- [Что сделать]:
1. Решите, согласуется ли с отрывком каждое утверждение: (а) набережные Петербурга вымощены ровным камнем; (б) русские церкви сохранили свою первобытную оригинальность; (в) копии античной скульптуры сами по себе очень ценны как произведения искусства. На каждое ответьте «да» или «нет» и приведите решающие слова отрывка дословно.
2. Где, по словам отрывка, русским следовало бы искать образцы для своих сооружений?
3. Отредактируйте отрывок: перепишите его, начиная с «Николаевская Россия» и продолжая до «внушительное впечатление [7].», заменив «сфинксы» на «львы».

- [Цитируемый отрывок]:
────

Николаевская Россия

ГЛАВА III

Тонкая черта земли, которую еще издали замечаешь между небом и морем, начинает в некоторых пунктах изгибаться слегка вверх: это - здания новой русской столицы. По мере приближения постепенно вырисовываются позолоченные купола церквей, памятники, здания правительственных учреждений, фронтон биржи, белые колоннады школьных зданий, музеи, казармы и дворцы, расположенные на гранитной набережной. Когда же входишь в самый город, то, прежде всего, бросаются в глаза гранитные сфинксы, производящие внушительное впечатление [7].

Эти копии античной скульптуры как произведения искусства сами по себе не имеют большой цены, но общий вид города дворцов отсюда положительно величествен. И все же подражание классической архитектуре, отчетливо заметное в новых зданиях, просто шокирует, когда вспомнишь, под какое небо так неблагоразумно перенесены эти слепки античного творчества. Но вскоре внимание останавливает обилие и внешний вид соборов, колоколен, металлических шпицов церквей, которые теснятся со всех сторон. Здесь, по крайней мере, заметен свой национальный стиль. Русские церкви сохранили свою первобытную оригинальность. Конечно, не русские изобрели этот грузный своеобразный стиль, который называется византийским. Последователи греческой церкви, они по своему характеру, своим верованиям, воспитанию, историческому прошлому невольно чуждаются римско-католической культуры, но, во всяком случае, они должны были бы искать образцы для своих сооружений не в Афинах, а в Константинополе.

При взгляде с Невы набережные Петербурга очень величественны и красивы. Но стоит только ступить на землю и сразу убеждаешься, что набережные эти вымощены плохим, неровным булыжником, столь неказистым на вид и столь неудобным как для пешеходов, так и для езды. Впрочем, здесь любят все показное, все, что блестит: золоченые шпицы соборов, которые тонки, как громоотводы; портики, фундаменты коих почти исчезают под водой; площади, украшенные колоннами, которые теряются среди окружающих их пустынных пространств; античные статуи, своим обликом, стилем, одеянием так резко контрастирующие с особенностями почвы, окраской неба, суровым климатом, с внешностью, одеждой и образом жизни людей, что кажутся героями, взятыми в плен далекими, чуждыми врагами. Величественные храмы языческих богов, которые своими горизонтальными линиями и строгими очертаниями так удивительно венчают предгорья ионических берегов, тут, в Петербурге, походят на груды гипса и извести. Природа требовала здесь от людей как раз обратное тому, что они создавали. Вместо подражания языческим храмам они должны были бы сооружать здания со смелыми очертаниями, с вертикальными линиями, чтобы прорезать туман полярного неба и нарушить однообразие влажных, сероватых степей, опоясывающих Петербург.

────

- [Исходный материал]:
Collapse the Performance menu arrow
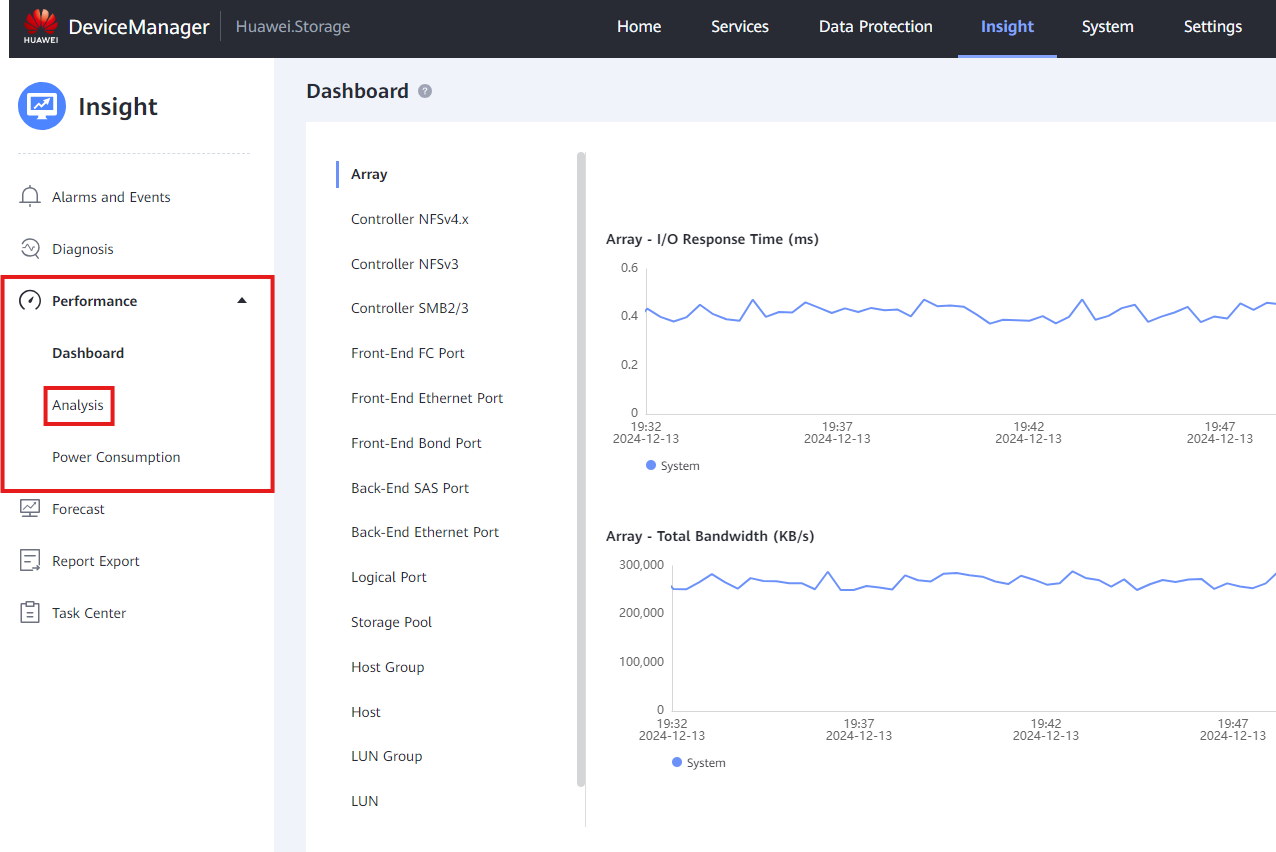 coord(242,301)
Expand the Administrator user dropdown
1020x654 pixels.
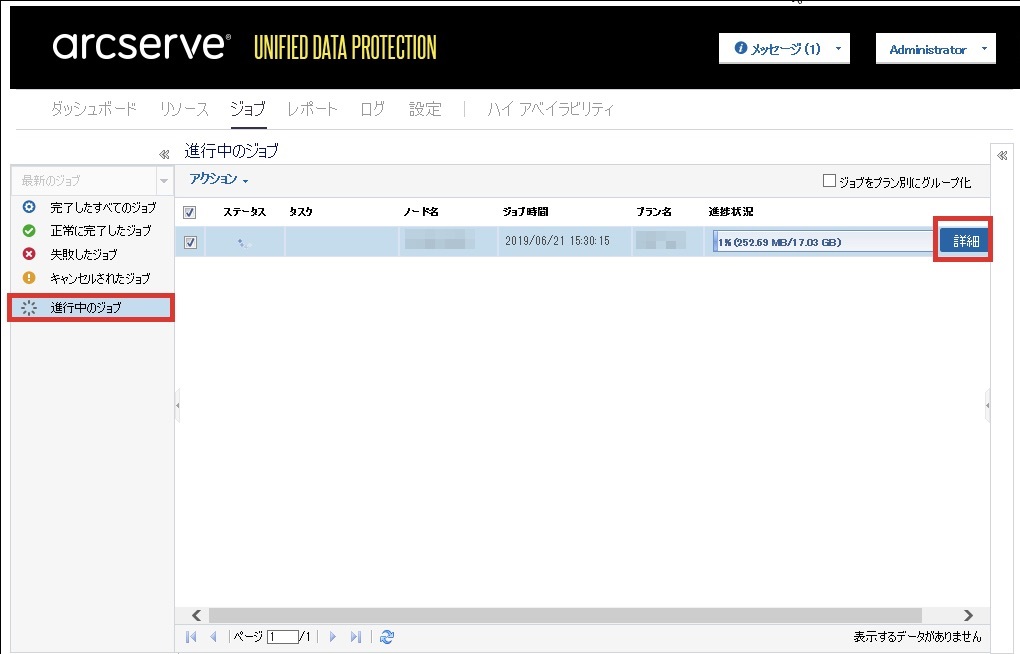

────

- [Ответы к заданиям]:
1.
(а) Нет: «набережные эти вымощены плохим, неровным булыжником».
(б) Да: «Русские церкви сохранили свою первобытную оригинальность».
(в) Нет: «Эти копии античной скульптуры как произведения искусства сами по себе не имеют большой цены».

2. Не в Афинах, а в Константинополе.

3.
Николаевская Россия

ГЛАВА III

Тонкая черта земли, которую еще издали замечаешь между небом и морем, начинает в некоторых пунктах изгибаться слегка вверх: это - здания новой русской столицы. По мере приближения постепенно вырисовываются позолоченные купола церквей, памятники, здания правительственных учреждений, фронтон биржи, белые колоннады школьных зданий, музеи, казармы и дворцы, расположенные на гранитной набережной. Когда же входишь в самый город, то, прежде всего, бросаются в глаза гранитные львы, производящие внушительное впечатление [7].